Impact of insulin sensitivity, beta-cell function and glycaemic control on initiation of second-line glucose-lowering treatment in newly diagnosed type 2 diabetes

Aims: The aim of this study was to investigate whether insulin sensitivity, beta-cell function or glycaemic control at diagnosis predict initiation of second-line treatment in newly diagnosed type 2 diabetes. Research design and methods: Type 2 diabetes patients (n = 138) undergoing initial metformin monotherapy (age [mean +/- SD], 52 +/- 10 years; 67% males; BMI, 32 +/- 6 kg/m(2)) from the prospective German Diabetes Study cohort (n = 398) were included. Patients remained under care of their general practitioners, yet underwent detailed metabolic characterization after diabetes diagnosis for study purposes (hyperinsulinemic-euglycemic clamp, M value; i.v. glucose tolerance test, incremental C-peptide area under the curve(0-60 minutes), CP iAUC). The associations of baseline M value, CP iAUC, fasting glucose and HbA1c with time to second-line therapy were assessed using parametric survival analysis, accounting for interval-censoring. Results: Second-line treatment was initiated in 26% of newly diagnosed type 2 diabetes patients within the first 3.3 years after diagnosis, using mostly DPP-4 inhibitors or GLP-1 receptor agonists (64%). In age-, sex- and BMI-adjusted survival models, higher baseline HbA1c and fasting glucose values were associated with earlier treatment intensification. Lower baseline M value and C-peptide secretion (CP iAUC) were also related to an earlier initiation of second-line treatment.

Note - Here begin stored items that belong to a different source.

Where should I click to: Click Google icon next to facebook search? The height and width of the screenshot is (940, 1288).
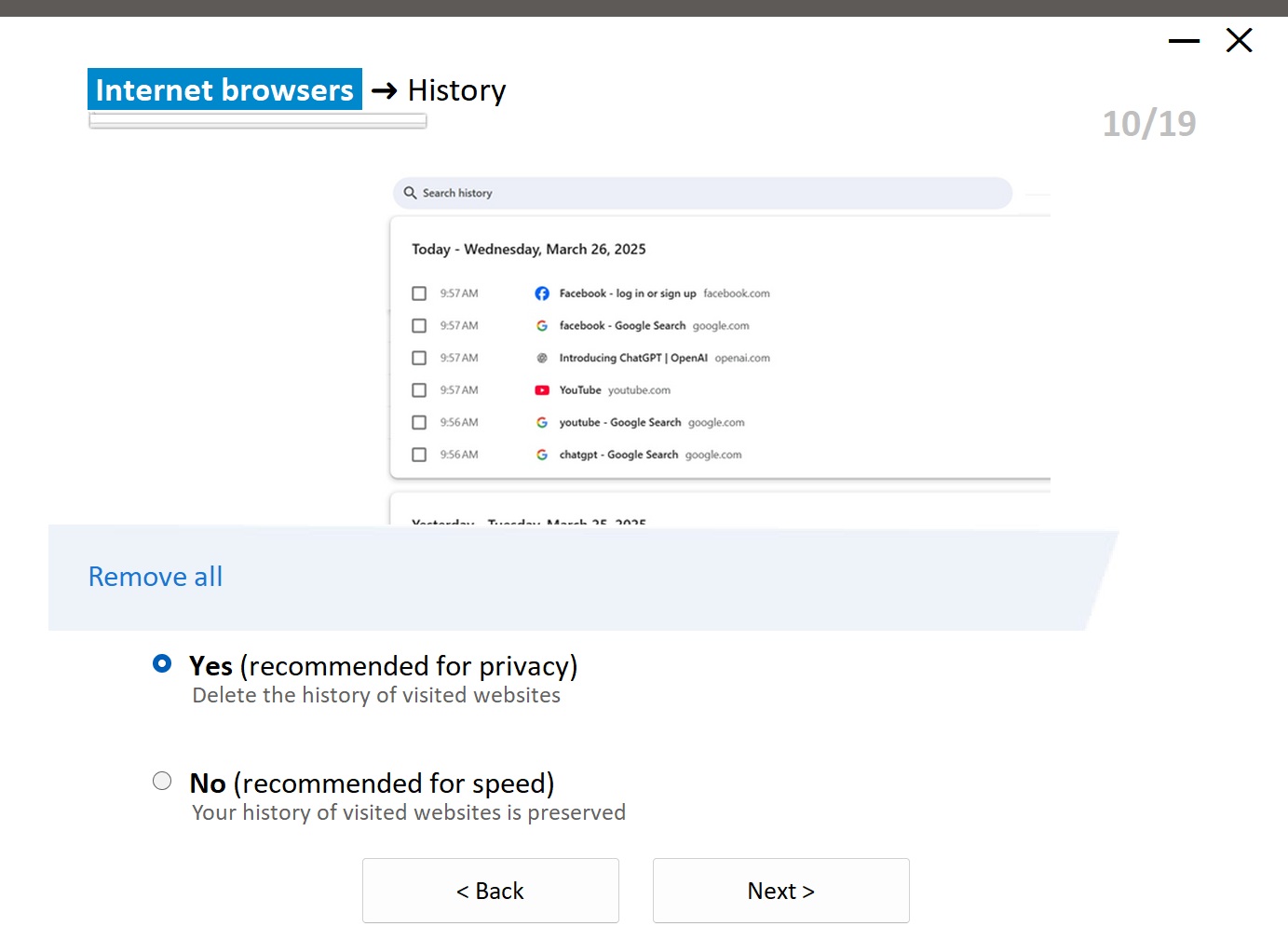coord(542,326)
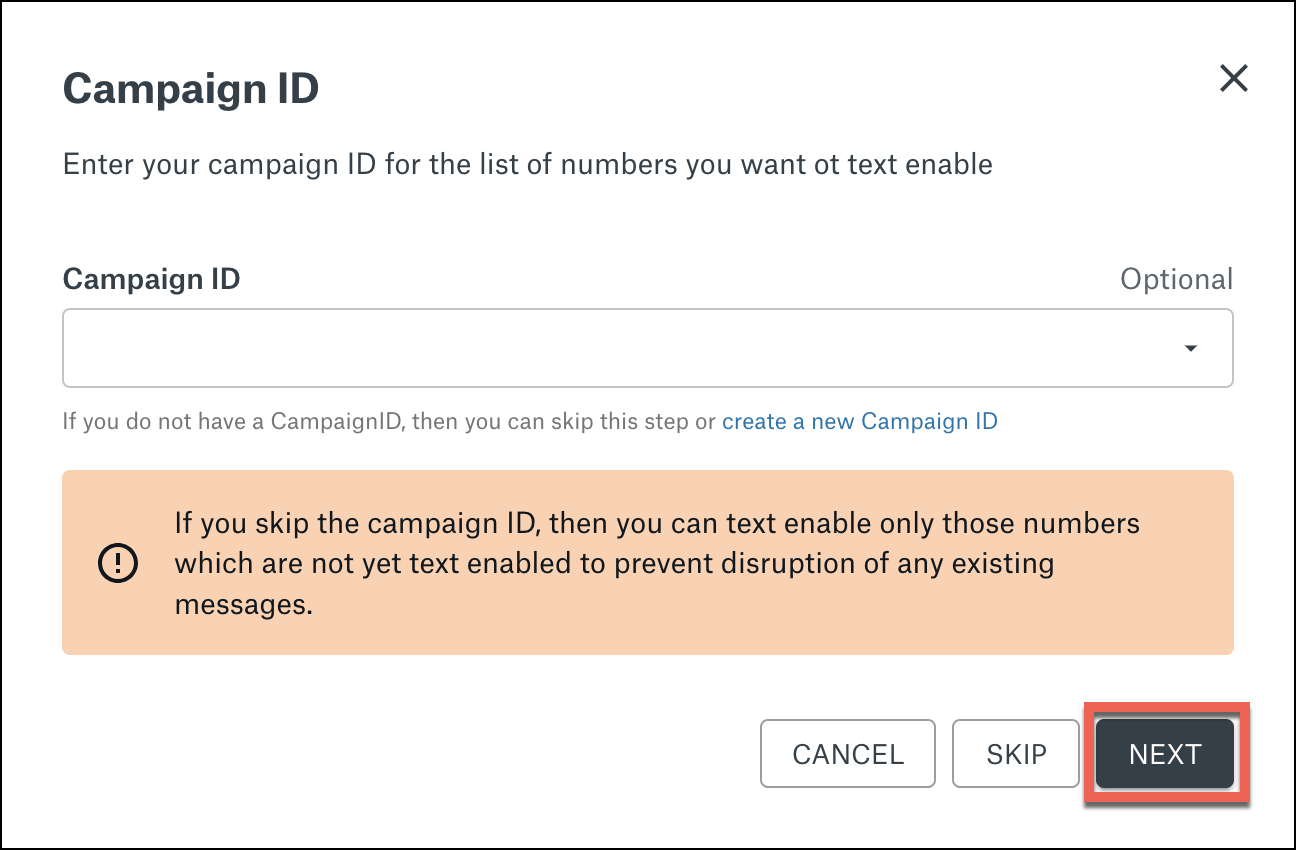Click the circled exclamation mark in the notice
1296x850 pixels.
tap(117, 563)
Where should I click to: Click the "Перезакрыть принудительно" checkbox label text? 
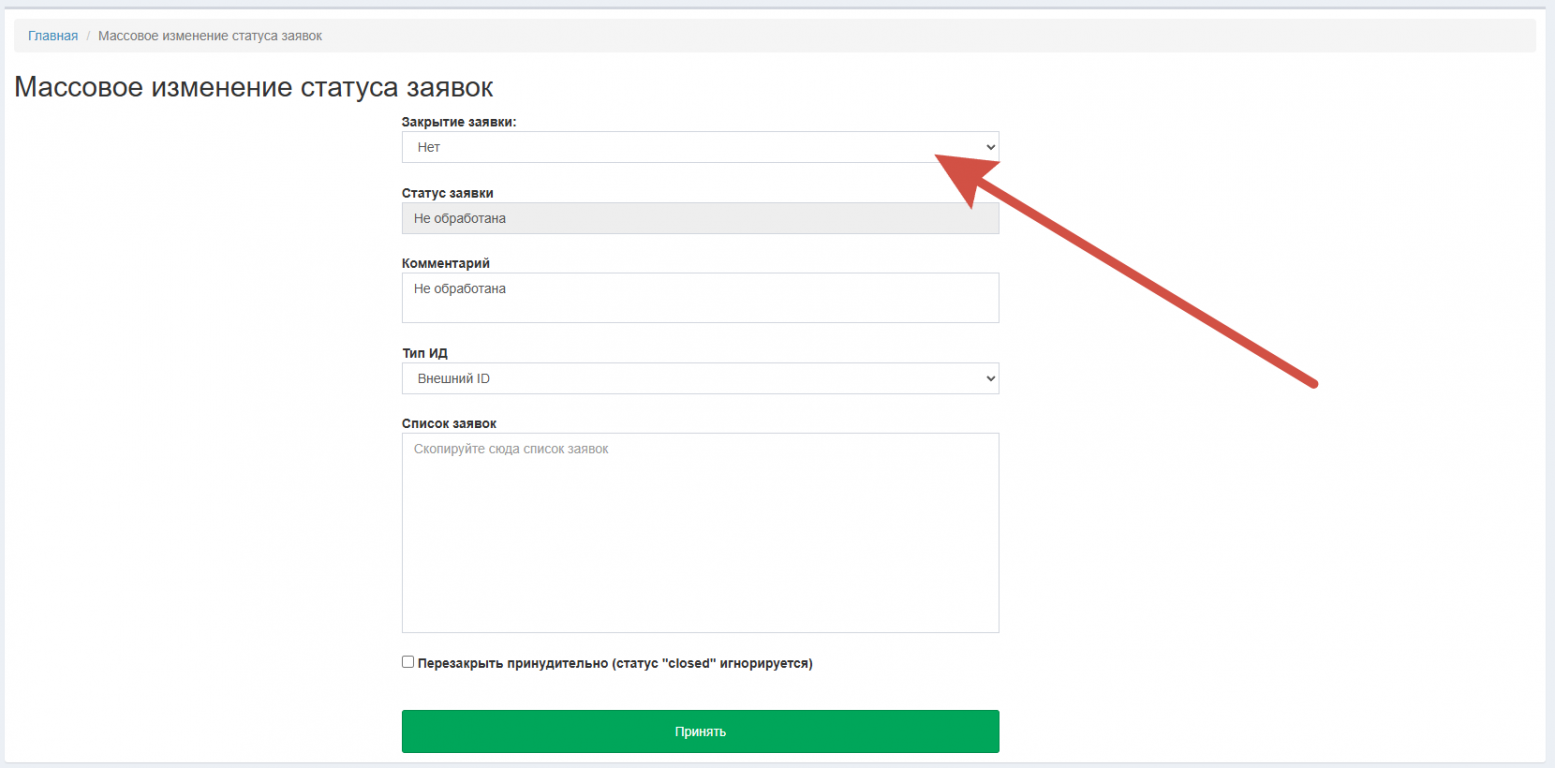(615, 663)
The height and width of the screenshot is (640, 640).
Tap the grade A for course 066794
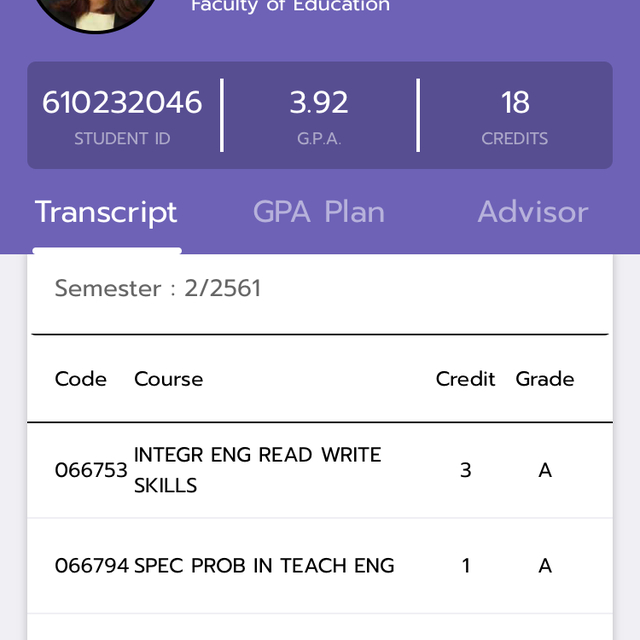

In the best multivariable model, baseline HbA1c >= 7% (hazard ratio, HR; 95% CI: 3.18; 1.35-7.50) and fasting glucose >= 140 mg/dL (HR, 2.45; 95% CI, 1.04-5.78) were associated with shorter time to second-line therapy, adjusting for age, sex and BMI. Conclusions: Baseline hyperglycaemia is a strong predictor of requirement of early intensification of glucose-lowering therapy in newly diagnosed type 2 diabetes.